**Entries:**
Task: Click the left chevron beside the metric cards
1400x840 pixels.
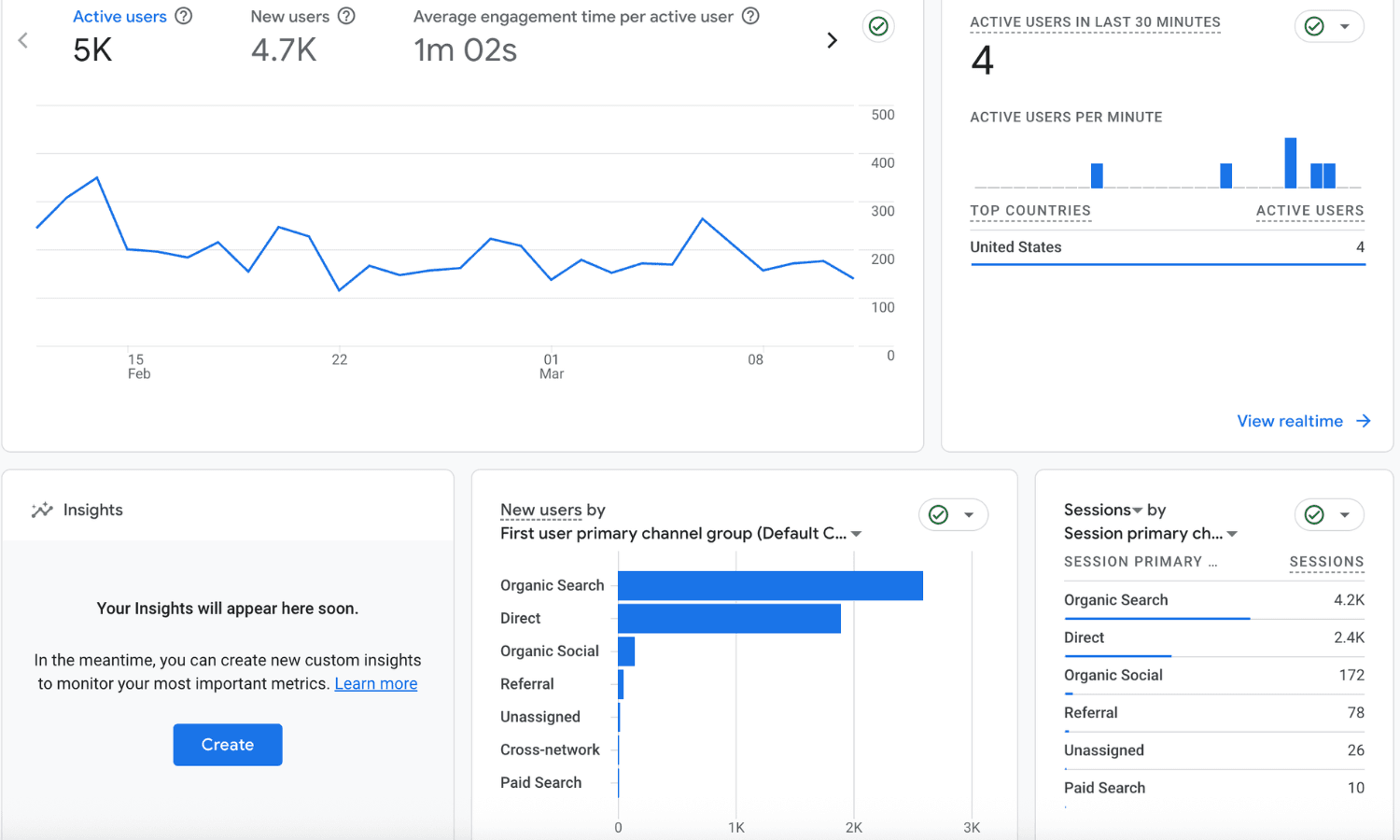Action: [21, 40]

==

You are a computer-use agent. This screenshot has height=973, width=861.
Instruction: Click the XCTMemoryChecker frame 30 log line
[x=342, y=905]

**Work to complete:** Please pull out every line of the items above that contains the word "Click", matching its case exactly.

**Result below:**
Task: Click the left chevron beside the metric cards
Instruction: Click the XCTMemoryChecker frame 30 log line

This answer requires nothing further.